_Exercise prompt_.
Restate the following records word for word without images.

_Input data_.
**********

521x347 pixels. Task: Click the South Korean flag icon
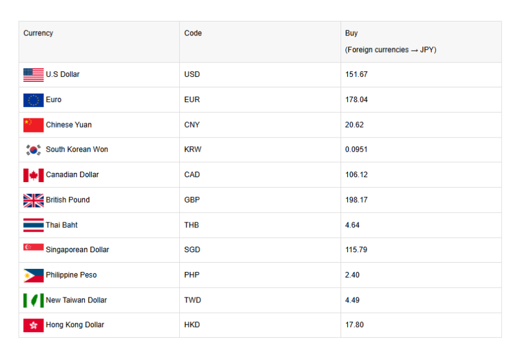pos(33,150)
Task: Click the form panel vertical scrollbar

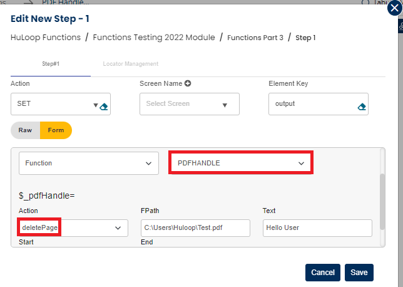Action: point(382,194)
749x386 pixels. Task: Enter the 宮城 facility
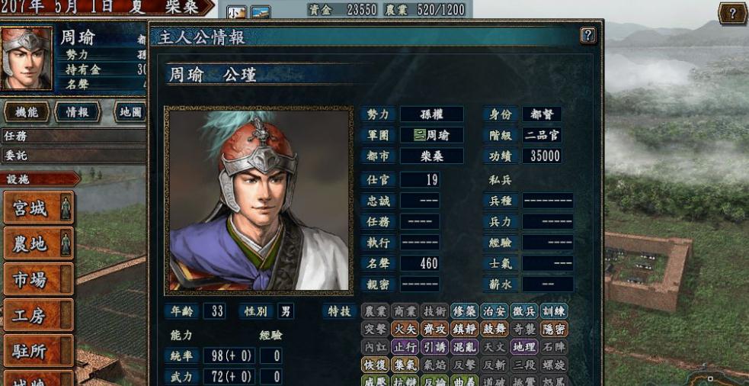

**********

_Exercise response_.
521x347 pixels. Task: Click the South Korean flag icon
pos(33,150)
Task: Click the form panel vertical scrollbar

Action: point(382,194)
749x386 pixels. Task: Enter the 宮城 facility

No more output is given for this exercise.